UK slams new settlements as 'deliberate obstacle' to Palestinian state


May 30, 2025 00:00:00


Picture shows a new Israeli settlement area in Gaza — AFP

JERUSALEM, May 29 (BBC/AFP): Israeli ministers say 22 new Jewish settlements have been approved in the occupied West Bank - the biggest expansion in decades.

Several already exist as outposts, built without government authorisation, but will now be made legal under Israeli law. Others are completely new, according to Defence Minister Israel Katz and Finance Minister Bezalel Smotrich.
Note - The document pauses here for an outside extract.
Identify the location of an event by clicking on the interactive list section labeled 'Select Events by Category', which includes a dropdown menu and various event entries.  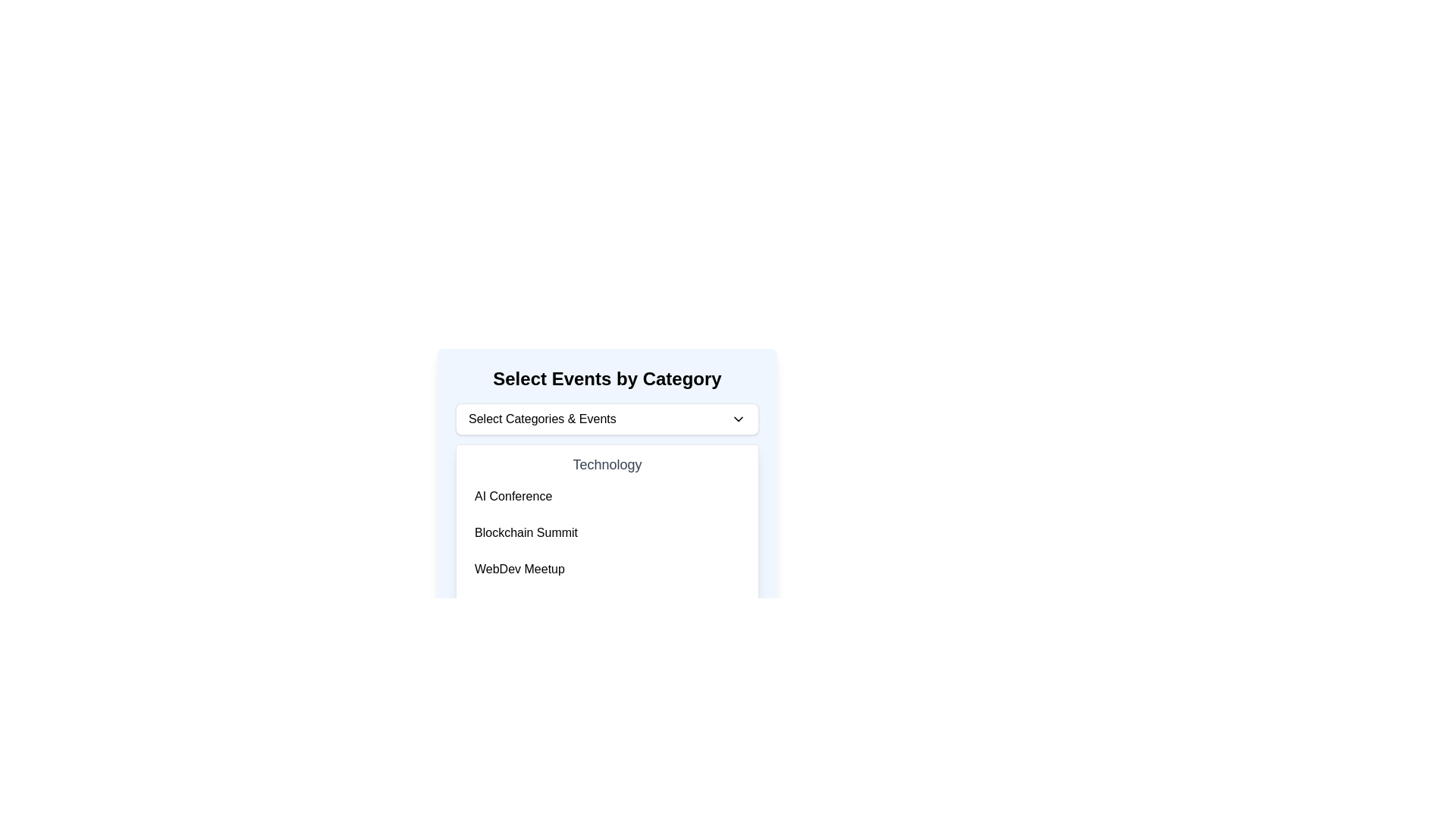
(607, 463).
Settlements - which are widely seen as illegal under international law, though Israel disputes this - are one of the most contentious issues between Israel and the Palestinians.
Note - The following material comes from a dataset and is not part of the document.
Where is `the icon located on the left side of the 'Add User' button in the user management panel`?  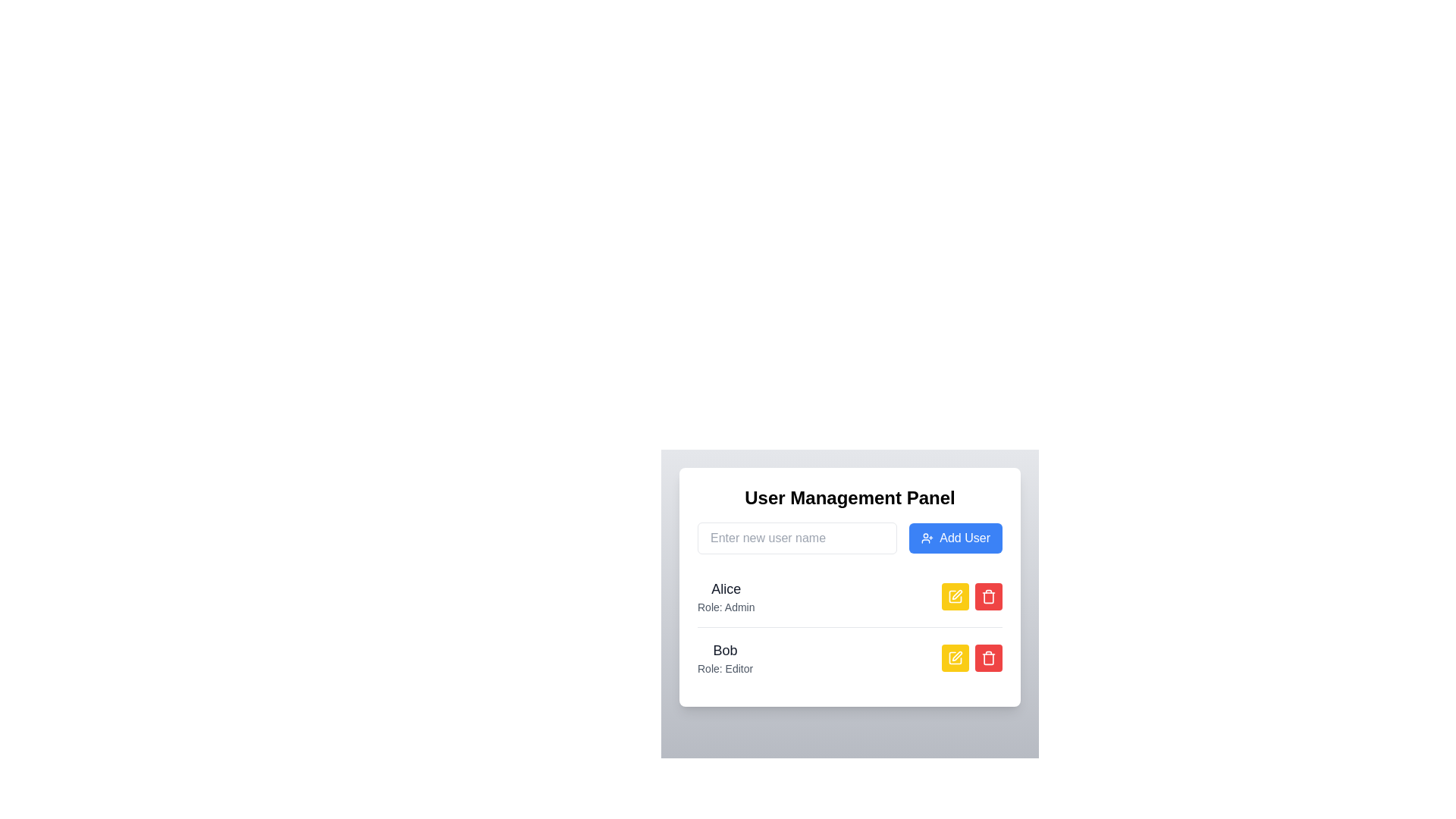 the icon located on the left side of the 'Add User' button in the user management panel is located at coordinates (927, 537).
Katz said the move "prevents the establishment of a Palestinian state that would endanger Israel", while the Palestinian presidency called it a "dangerous escalation".

The Israeli anti-settlement watchdog Peace Now called it "the most extensive move of its kind" in more than 30 years and warned that it would "dramatically reshape the West Bank and entrench the occupation even further".
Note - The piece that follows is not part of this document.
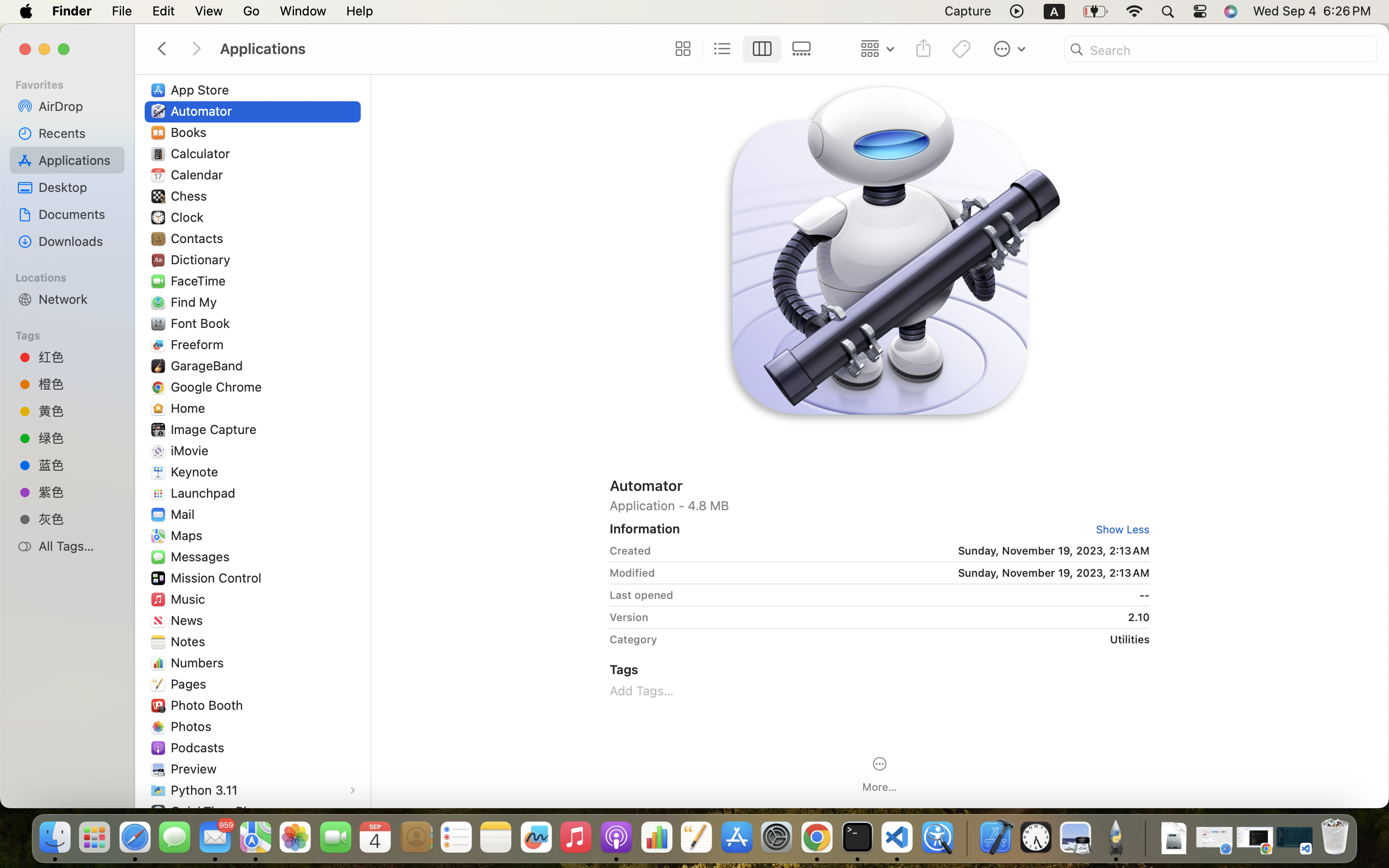  Describe the element at coordinates (77, 545) in the screenshot. I see `'All Tags…'` at that location.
Israel's approval of 22 new settlements in the occupied West Bank is a "deliberate obstacle to Palestinian statehood", Britain's Middle East minister Hamish Falconer said Thursday.

"The UK condemns these actions," he wrote on X. "Settlements are illegal under international law, further imperil the two state solution, and do not protect Israel."

Israel has built about 160 settlements housing some 700,000 Jews since it occupied the West Bank and East Jerusalem - land Palestinians want, along with Gaza, for their hoped-for future state - in the 1967 Middle East war.

Successive Israeli governments have allowed settlements to grow. However, expansion has risen sharply since Prime Minister Benjamin Netanyahu returned to power in late 2022 at the head of a right-wing, pro-settler coalition, as well as the start of the Gaza war, triggered by Hamas's 7 October 2023 attack on Israel.

Hamas Gaza chief

Sinwar killed

Israeli Prime Minister Benjamin Netanyahu said on Wednesday that Mohammad Sinwar, Hamas' Gaza chief and the younger brother of the Palestinian militant group's deceased leader and mastermind of the October 2023 attack, Yahya Sinwar, had been killed.

Mohammad Sinwar had been the target of an Israeli strike on a hospital in southern Gaza earlier this month and Netanyahu said on May 21 that it was likely he was dead.

The Israeli leader announced that Sinwar had been "eliminated" in an address to the Israeli parliament as he listed off names of other Hamas officials that Israel had killed over the past 20 months, including Sinwar's brother Yahya.

"In the last two days we have been in a dramatic turn towards a complete defeat of Hamas," he said, adding that Israel was also "taking control of food distribution", a reference to a new aid distribution system in Gaza managed by a US-backed group.

Hamas has yet to confirm Sinwar's death.